REQUIREMENTS: Write out the lines below as a numbered list, omitting any blank lines, and leave the pictures out of your answer.

(Pointing data for screenshots and documents)

══════════

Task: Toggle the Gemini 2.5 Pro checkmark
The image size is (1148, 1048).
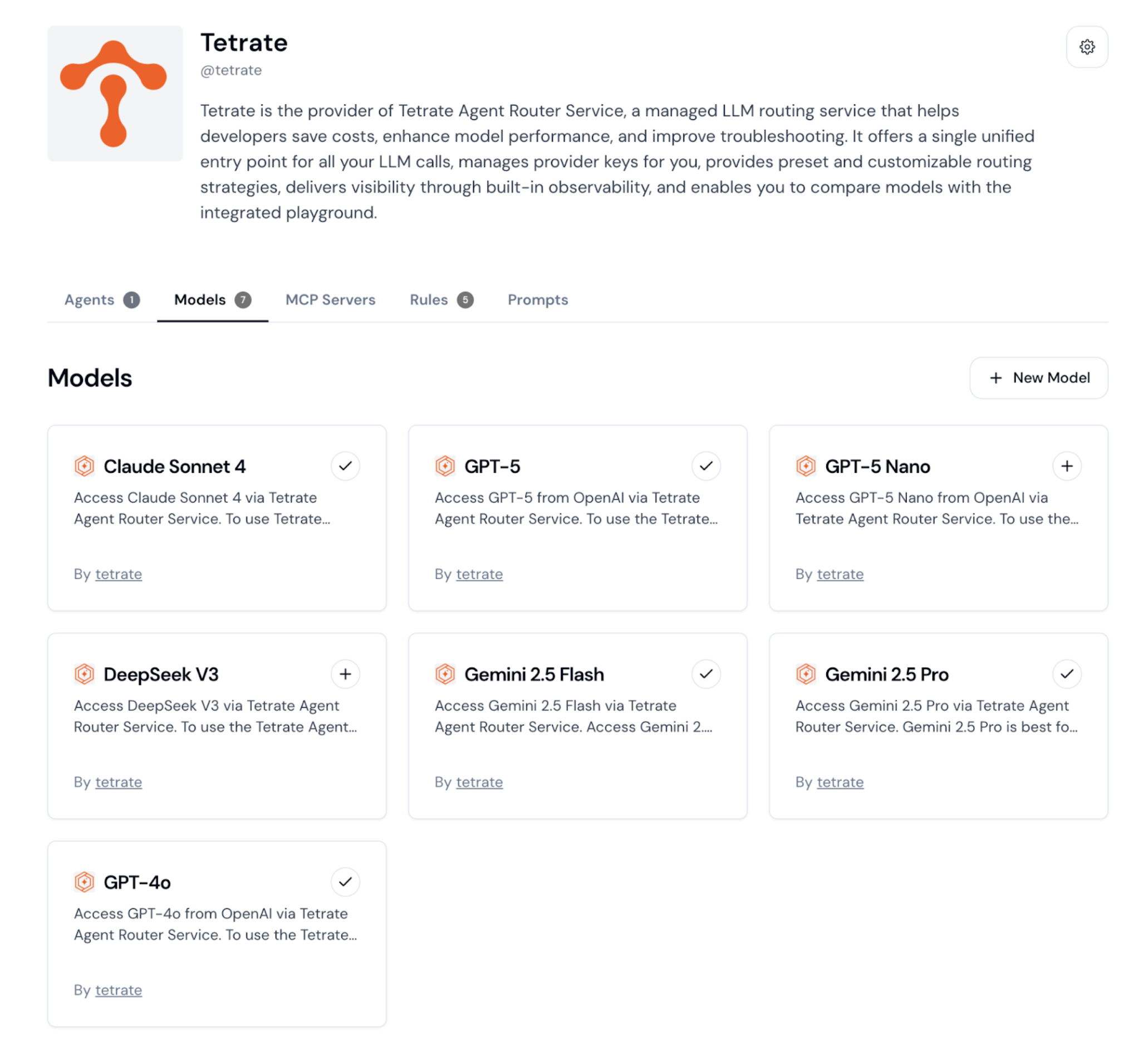Action: (x=1067, y=674)
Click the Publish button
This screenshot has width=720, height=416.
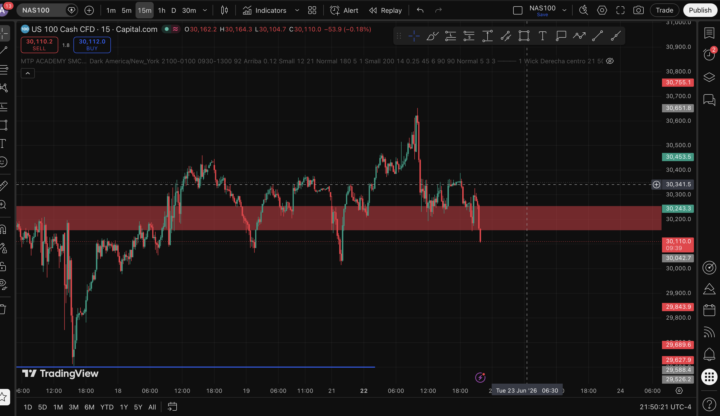[700, 10]
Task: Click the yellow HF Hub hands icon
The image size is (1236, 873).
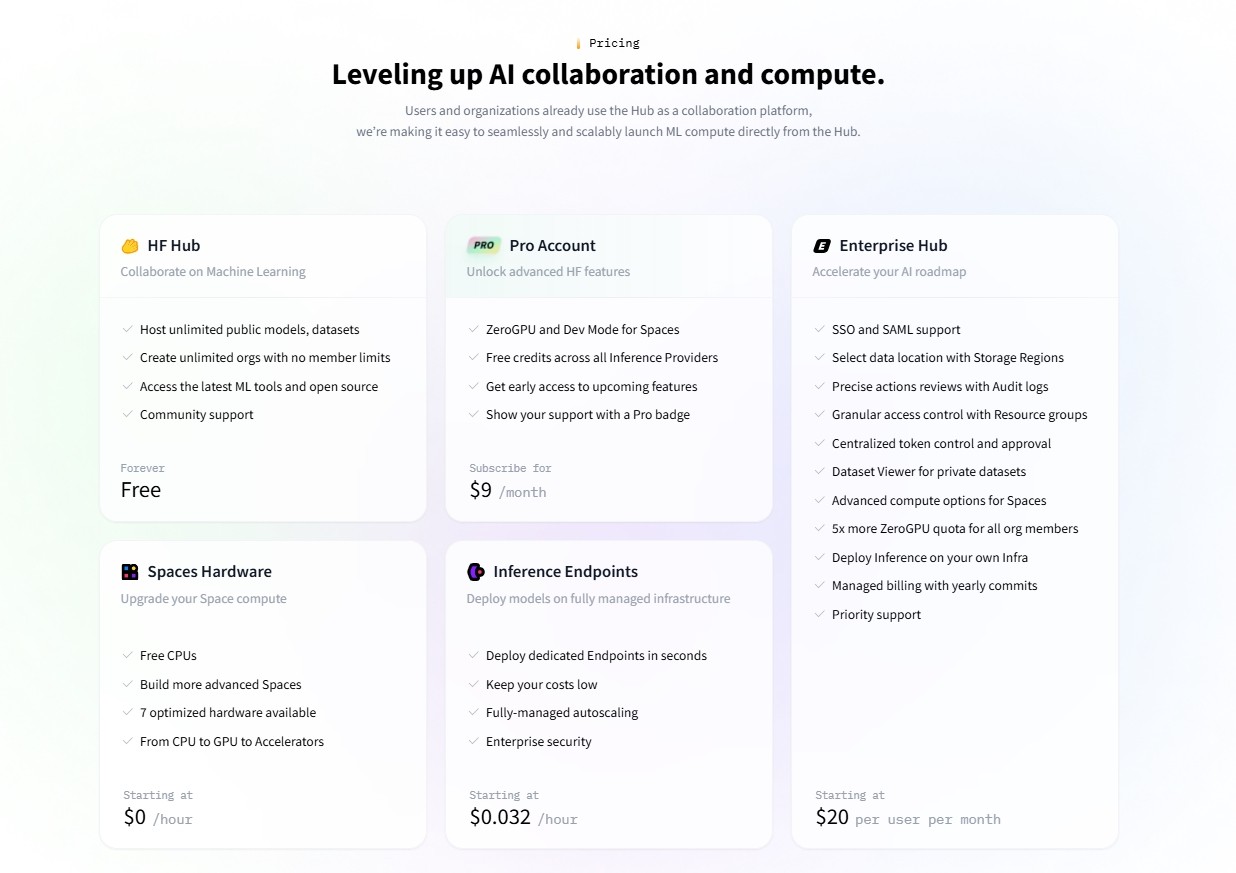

══════════

SOLUTION TO THE PROBLEM:
1. Task: Toggle the Gemini 2.5 Pro checkmark
2. The image size is (1148, 1048).
3. Action: (x=1067, y=674)
4. Click the Publish button
5. This screenshot has width=720, height=416.
6. [700, 10]
7. Task: Click the yellow HF Hub hands icon
8. The image size is (1236, 873).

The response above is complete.